━━━━━ Exercise inputs

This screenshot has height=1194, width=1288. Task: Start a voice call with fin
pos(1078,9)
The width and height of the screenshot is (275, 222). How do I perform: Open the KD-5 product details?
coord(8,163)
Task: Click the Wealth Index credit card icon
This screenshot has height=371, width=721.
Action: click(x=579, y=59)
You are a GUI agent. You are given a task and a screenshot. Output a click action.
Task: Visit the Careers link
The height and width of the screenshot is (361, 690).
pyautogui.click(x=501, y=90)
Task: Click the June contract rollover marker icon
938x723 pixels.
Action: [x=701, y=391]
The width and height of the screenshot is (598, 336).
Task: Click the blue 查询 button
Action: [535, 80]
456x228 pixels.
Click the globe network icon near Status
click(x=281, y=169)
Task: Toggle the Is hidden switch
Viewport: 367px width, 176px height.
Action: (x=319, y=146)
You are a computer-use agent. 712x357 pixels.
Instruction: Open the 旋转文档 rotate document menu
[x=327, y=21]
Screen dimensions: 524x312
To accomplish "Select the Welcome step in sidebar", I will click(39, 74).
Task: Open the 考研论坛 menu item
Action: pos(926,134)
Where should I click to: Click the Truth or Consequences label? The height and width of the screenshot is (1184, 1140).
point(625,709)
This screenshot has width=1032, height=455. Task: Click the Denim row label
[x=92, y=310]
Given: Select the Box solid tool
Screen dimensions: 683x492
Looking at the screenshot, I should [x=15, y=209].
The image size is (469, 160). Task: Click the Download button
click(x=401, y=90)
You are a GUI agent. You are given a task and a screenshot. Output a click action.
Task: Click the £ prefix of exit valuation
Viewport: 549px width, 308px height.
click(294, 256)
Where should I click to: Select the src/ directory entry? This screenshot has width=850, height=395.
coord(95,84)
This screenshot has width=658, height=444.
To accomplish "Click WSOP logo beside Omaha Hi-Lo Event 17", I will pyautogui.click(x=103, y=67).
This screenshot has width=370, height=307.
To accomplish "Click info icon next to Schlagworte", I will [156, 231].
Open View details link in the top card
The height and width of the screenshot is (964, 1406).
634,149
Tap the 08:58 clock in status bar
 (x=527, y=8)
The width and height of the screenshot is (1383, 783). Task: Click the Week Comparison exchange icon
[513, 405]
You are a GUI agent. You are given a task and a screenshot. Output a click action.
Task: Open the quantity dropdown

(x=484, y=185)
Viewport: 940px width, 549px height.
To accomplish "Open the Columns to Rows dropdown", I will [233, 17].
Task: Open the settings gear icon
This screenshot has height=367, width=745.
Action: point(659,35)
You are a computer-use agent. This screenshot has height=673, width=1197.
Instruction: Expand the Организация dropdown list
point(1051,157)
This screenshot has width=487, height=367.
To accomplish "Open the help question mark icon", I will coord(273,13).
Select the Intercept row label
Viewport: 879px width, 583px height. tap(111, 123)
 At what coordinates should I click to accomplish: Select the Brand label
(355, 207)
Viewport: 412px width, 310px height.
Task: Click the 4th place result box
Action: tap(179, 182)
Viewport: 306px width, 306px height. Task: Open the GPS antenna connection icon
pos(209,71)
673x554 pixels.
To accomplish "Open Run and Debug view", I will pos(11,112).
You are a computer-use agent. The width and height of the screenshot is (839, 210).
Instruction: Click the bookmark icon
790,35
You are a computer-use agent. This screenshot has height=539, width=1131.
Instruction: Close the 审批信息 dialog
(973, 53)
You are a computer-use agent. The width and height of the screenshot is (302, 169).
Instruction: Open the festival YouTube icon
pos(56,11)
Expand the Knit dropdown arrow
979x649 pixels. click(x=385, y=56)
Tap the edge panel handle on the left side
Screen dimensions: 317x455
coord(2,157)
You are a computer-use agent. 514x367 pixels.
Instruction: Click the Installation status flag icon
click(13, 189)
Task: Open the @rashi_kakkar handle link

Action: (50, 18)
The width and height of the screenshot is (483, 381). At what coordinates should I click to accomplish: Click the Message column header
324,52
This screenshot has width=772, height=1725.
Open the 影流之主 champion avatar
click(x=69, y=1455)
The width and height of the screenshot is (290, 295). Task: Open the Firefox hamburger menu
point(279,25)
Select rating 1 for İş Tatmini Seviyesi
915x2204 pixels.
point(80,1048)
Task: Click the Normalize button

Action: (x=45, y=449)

━━━━━━━━━━

Your answer should consist of the lines above that hold the word "agent".

● **Exercise answer**
You are a GUI agent. You are given a task and a screenshot. Output a click action.
You are a computer-use agent. 712x357 pixels.
You are a GUI agent. You are given a task and a screenshot. Output a click action.
You are a GUI agent. You are given a task and a screenshot. Output a click action.
You are a computer-use agent. This screenshot has height=673, width=1197.
You are a computer-use agent. The width and height of the screenshot is (839, 210).
You are a computer-use agent. This screenshot has height=539, width=1131.
You are a computer-use agent. The width and height of the screenshot is (302, 169).
You are a computer-use agent. 514x367 pixels.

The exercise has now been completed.